-- DATA FOR THIS TASK follows --

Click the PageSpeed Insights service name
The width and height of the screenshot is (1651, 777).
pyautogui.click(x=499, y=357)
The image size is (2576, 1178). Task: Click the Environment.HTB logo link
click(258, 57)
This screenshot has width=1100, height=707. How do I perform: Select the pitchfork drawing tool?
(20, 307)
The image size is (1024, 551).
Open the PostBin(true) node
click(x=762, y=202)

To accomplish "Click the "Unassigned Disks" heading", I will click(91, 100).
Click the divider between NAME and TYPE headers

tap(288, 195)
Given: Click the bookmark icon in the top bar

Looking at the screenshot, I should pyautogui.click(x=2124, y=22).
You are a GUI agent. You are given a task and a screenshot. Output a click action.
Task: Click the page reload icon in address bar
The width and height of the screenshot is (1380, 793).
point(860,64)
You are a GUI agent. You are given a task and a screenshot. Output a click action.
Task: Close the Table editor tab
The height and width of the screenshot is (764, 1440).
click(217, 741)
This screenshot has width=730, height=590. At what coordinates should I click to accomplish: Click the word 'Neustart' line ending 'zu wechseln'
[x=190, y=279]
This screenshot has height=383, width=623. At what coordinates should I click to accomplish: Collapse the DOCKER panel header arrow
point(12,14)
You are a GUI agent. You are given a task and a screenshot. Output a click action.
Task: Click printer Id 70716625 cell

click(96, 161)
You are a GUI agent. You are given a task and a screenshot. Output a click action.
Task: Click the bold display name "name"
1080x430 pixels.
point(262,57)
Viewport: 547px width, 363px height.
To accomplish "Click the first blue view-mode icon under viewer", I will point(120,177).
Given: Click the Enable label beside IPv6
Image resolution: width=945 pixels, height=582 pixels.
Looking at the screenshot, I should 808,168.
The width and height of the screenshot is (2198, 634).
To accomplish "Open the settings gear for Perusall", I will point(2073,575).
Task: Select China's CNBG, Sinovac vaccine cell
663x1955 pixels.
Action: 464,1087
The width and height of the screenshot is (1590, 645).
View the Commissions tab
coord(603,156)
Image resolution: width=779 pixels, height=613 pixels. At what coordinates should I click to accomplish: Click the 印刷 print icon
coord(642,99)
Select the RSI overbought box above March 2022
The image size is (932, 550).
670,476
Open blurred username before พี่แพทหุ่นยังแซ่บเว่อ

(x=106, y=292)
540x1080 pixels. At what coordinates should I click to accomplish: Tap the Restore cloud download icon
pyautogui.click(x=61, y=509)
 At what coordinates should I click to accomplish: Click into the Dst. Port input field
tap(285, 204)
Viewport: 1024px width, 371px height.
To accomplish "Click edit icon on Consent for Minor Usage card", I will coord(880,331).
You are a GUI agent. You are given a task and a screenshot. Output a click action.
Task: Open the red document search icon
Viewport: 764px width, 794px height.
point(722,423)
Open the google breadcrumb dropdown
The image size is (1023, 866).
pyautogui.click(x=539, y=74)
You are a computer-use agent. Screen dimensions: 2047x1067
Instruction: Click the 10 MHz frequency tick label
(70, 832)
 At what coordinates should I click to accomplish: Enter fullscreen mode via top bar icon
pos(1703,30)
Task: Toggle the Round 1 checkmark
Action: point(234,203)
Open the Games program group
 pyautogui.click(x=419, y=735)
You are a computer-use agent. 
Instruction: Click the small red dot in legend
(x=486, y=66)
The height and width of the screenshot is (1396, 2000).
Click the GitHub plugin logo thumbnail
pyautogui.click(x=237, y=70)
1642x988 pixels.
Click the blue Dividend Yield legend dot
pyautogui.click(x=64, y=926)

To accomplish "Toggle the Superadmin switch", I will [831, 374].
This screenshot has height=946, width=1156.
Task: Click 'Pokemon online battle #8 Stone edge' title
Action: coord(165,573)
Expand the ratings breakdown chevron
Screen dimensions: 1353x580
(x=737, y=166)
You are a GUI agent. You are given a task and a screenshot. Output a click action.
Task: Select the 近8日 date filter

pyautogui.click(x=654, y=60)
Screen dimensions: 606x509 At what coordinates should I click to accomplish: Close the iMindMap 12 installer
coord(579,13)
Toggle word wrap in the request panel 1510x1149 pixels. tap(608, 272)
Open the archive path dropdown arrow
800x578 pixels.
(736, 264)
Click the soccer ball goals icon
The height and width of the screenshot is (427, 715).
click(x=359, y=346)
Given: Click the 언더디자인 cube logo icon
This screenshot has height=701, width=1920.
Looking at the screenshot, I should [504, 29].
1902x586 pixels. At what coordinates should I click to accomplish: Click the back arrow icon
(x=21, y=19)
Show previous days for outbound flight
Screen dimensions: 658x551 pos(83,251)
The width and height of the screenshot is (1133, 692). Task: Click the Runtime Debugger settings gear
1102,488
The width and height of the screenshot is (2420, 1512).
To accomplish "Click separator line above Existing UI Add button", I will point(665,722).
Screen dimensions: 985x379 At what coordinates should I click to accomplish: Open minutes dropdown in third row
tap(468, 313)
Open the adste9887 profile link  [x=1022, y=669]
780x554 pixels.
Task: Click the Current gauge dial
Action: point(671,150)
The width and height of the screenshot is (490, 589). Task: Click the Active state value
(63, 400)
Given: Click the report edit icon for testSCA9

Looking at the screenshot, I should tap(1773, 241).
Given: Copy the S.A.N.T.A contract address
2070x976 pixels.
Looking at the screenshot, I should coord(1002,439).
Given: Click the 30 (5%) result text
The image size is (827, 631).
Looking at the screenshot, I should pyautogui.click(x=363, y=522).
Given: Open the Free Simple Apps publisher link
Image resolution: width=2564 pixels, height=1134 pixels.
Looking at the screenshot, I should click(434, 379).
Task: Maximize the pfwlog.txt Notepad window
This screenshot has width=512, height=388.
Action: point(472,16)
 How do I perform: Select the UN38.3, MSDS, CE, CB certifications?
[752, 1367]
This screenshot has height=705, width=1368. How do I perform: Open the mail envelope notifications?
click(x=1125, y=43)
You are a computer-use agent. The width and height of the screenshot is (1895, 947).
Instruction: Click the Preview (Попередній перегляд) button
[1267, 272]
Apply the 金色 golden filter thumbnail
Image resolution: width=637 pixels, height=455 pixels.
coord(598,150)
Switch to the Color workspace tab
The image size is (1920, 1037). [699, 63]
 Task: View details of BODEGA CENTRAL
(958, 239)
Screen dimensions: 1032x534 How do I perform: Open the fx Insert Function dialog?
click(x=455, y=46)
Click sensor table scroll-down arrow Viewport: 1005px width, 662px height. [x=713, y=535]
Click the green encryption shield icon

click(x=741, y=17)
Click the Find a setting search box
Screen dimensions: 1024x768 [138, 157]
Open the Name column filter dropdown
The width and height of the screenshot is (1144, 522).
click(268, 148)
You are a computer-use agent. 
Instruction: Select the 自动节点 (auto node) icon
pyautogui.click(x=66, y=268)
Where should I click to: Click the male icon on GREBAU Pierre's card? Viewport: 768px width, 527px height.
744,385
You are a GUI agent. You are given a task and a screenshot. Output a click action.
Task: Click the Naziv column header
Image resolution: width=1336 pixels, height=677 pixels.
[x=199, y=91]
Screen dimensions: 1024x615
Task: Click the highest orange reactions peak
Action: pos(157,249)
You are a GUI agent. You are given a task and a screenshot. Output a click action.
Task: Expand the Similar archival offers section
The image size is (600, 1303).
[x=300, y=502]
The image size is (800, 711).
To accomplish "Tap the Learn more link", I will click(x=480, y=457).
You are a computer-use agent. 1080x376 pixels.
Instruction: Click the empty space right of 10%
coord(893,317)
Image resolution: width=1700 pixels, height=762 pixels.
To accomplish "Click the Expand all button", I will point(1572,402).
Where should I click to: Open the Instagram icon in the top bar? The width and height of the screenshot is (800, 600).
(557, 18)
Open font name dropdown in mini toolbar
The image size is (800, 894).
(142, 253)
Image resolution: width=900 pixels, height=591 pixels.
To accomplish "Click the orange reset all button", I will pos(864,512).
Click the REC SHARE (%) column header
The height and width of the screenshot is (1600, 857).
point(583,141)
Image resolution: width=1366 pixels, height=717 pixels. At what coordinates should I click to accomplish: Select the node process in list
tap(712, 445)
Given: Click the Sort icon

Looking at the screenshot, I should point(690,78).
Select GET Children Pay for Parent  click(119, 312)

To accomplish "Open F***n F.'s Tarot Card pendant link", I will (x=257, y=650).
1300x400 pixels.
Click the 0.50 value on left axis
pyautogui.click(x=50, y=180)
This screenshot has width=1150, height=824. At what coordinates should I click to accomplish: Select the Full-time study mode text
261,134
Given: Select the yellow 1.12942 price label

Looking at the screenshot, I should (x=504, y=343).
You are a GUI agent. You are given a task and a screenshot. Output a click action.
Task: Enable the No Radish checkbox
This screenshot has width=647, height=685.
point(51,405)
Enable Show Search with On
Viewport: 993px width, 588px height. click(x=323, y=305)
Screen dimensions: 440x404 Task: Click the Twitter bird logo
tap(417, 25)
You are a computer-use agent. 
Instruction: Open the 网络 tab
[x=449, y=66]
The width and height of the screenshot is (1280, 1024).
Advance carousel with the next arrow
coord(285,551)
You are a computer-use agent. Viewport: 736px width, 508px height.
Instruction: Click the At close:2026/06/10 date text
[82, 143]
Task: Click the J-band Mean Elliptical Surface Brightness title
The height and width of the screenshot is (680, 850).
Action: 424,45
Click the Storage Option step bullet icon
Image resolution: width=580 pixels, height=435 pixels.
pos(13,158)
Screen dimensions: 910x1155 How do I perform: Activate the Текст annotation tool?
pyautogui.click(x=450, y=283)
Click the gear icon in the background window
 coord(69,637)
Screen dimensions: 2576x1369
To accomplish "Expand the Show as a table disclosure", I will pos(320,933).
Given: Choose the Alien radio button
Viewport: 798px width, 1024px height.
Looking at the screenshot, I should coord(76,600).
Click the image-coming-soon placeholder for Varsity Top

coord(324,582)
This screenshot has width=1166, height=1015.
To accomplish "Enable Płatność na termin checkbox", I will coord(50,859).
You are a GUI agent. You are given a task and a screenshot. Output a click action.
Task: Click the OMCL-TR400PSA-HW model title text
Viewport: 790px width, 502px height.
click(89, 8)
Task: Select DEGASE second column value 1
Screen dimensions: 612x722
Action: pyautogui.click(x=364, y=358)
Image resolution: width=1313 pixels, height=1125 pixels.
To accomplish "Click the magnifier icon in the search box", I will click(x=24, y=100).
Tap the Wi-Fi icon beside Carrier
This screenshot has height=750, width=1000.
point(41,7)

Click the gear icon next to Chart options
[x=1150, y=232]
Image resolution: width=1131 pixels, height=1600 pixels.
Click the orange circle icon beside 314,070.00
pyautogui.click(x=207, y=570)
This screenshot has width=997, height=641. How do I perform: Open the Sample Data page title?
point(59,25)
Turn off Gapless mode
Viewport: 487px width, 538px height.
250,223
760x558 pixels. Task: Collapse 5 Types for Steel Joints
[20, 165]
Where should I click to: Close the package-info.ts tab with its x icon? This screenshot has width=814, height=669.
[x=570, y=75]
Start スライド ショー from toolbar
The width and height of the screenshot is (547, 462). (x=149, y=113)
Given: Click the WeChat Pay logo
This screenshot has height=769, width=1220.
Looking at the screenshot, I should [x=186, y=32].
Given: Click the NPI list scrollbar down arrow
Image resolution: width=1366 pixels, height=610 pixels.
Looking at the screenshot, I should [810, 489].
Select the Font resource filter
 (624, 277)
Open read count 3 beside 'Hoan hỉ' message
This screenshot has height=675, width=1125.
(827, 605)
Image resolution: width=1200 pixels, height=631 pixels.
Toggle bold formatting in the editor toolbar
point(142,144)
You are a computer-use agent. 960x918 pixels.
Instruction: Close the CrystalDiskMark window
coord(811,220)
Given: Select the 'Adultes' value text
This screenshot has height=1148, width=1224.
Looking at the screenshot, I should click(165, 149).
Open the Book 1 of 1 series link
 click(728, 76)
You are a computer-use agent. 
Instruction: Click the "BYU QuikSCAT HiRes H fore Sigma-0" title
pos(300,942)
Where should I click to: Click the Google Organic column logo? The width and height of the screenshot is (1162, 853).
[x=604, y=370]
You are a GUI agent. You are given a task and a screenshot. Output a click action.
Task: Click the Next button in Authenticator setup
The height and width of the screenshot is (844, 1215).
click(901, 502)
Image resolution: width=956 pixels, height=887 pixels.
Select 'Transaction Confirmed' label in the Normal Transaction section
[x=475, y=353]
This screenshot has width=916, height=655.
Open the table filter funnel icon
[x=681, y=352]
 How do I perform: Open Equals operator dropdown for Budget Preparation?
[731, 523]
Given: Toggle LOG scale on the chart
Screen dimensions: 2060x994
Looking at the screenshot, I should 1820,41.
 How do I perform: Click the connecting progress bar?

-- DATA FOR THIS TASK concluded --

EXERCISE DETAILS: Copy the lines above exactly. Start with the line containing "Given: Click the Enable label beside IPv6", end with the line containing "Select the RSI", and include both.

RESULT OF THIS TASK:
Given: Click the Enable label beside IPv6
Image resolution: width=945 pixels, height=582 pixels.
Looking at the screenshot, I should 808,168.
The width and height of the screenshot is (2198, 634).
To accomplish "Open the settings gear for Perusall", I will point(2073,575).
Task: Select China's CNBG, Sinovac vaccine cell
663x1955 pixels.
Action: 464,1087
The width and height of the screenshot is (1590, 645).
View the Commissions tab
coord(603,156)
Image resolution: width=779 pixels, height=613 pixels. At what coordinates should I click to accomplish: Click the 印刷 print icon
coord(642,99)
Select the RSI overbought box above March 2022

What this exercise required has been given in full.